С двух сторон к нему подступают помощники, чтобы поддержать. Встав, он с силой разводит локти, освобождаясь от свидетелей его минутной слабости.
Он всё сказал.
Остаётся только достать из потайного кармана свёрток воспоминаний-проповедей и судорожно разжать пальцы, чтобы свиток упал на стол…
Подоконник в бывшей крепости столь широк, что смотрителю приходится на коленях подползать к стеклу.
Писец долго глядит ему вслед…
Старинный задубелый плащ-макинтош хлопает на ветру так же гулко, как паруса стоявших когда-то здесь, на причале, торговых шхун.
Широкие поля шляпы колыхаются от порывов ветра.
Свежий воздух подкрепляет его. Необходимость бороться с напором ветра возбуждает в нём обычную неуступчивость.
Встречные невольно сторонятся, освобождают для него пространства больше, чем надо, и оборачиваются вслед…
И ещё не всё.
…Он садится на табурет, заворачивает брючину до колена и большой палец правой ноги, раздавленный давным-давно на лесоповале, засовывает в скобу на спусковой крючок дробовика. Ноготь на пальце закаменевший, рифлёный. Об этот ноготь он когда-то чиркал спички, прикуривая.
Теперь, вблизи, он с удивлением обнаруживает, что и другие пальцы на ноге тоже кривые, корявые, с пучками жёстких волос на сгибах.
Кажется, ступня принадлежит какому-то гнусному соглядатаю за его спиной.
«А ну, крыса, пивом не дыши!» – цедит он сквозь зубы. Словно кто-то чужой в нём, изжитый, выговаривает эти слова, давно забытые, закатанные в асфальт его долгого существования среди приличных людей.
Он оглядывается через плечо, словно бы там в самом деле должен кто-то стоять. Ему нельзя допустить постороннего в задуманное им – великая идея требует соблюдения абсолютной чистоты исполнения.

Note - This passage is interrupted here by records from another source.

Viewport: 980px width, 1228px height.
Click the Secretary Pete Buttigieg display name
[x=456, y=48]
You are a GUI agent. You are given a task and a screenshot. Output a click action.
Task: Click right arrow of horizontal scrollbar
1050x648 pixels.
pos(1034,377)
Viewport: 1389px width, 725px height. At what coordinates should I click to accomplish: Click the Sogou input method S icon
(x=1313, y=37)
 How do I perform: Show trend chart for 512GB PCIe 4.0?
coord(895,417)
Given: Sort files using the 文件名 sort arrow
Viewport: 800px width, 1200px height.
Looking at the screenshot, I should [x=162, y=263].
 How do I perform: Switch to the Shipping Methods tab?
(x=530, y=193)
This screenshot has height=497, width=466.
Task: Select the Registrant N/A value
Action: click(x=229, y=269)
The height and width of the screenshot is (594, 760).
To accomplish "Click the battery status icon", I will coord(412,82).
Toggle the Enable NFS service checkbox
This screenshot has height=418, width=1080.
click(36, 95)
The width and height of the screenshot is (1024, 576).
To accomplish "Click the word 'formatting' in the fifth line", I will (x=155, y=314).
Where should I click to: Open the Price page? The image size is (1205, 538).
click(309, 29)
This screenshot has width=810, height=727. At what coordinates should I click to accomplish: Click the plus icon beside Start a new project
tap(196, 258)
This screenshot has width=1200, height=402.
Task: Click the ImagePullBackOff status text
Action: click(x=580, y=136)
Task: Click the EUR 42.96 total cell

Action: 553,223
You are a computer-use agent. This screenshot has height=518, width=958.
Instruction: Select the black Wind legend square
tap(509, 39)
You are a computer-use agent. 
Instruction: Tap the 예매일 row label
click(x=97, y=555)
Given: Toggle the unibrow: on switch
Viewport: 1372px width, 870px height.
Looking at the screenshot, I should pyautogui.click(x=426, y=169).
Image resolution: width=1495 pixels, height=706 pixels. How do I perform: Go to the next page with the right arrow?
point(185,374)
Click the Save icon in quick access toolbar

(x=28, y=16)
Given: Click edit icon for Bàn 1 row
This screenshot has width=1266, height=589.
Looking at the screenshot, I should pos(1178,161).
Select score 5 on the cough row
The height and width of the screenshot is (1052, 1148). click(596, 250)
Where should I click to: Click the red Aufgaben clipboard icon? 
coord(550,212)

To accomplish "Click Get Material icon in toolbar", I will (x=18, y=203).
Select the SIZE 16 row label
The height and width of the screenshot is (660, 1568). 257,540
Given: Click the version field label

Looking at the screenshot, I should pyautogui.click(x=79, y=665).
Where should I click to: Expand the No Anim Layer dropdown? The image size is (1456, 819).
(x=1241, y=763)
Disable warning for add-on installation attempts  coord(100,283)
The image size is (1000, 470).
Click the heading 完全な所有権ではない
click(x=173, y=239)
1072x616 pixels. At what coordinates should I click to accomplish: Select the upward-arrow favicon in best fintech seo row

Сталь под пальцем ноги уже нагрелась, желанно быстро сроднилась с плотью, но соития не происходит. Брезгливо глядя на изувеченный палец, он осторожно вытаскивает его из скобы…
Ружьё укладывает на колени, прижимает ладонями, точнее, множеством костей и косточек (восемнадцать в одной кисти), отчётливо видимых под кожей, сухой, как бы даже шелестящей.
В коротком седом «ёжике» на его голове гнездится блик лампы, а буйная белая борода, подкрученная на концах, раздваивается.
Он шумно дышит. Шевелятся и ноздри, и уши, а когда скрежещет зубами, то и «бивни». Веет от него какой-то нечеловеческой яростью, его сотрясают глубинные силы, неизвестно каким образом сохранившиеся в нём до таких лет, как и все зубы во рту.
Следствием этих нерастраченных сил являются и его картины на стенах в самодельных рамках, на рыхлой бумаге (на самой большой изображён карбас под парусом на широкой реке).
На венском стуле высится баян в футляре под лоскутом карминно-красного бархата (наколенник при игре).
Сотни книг ровными рядами стоят в шкафах и на полках, а на самом виду под стеклом выставлена для обозрения коричневая, с золотым тиснением, – «Свиток памяти», книга, написанная им, но напечатанная под псевдонимом Ульян Ожогов.
Хотя это и есть его настоящая фамилия.
«
Время, видимо, ещё не подоспело.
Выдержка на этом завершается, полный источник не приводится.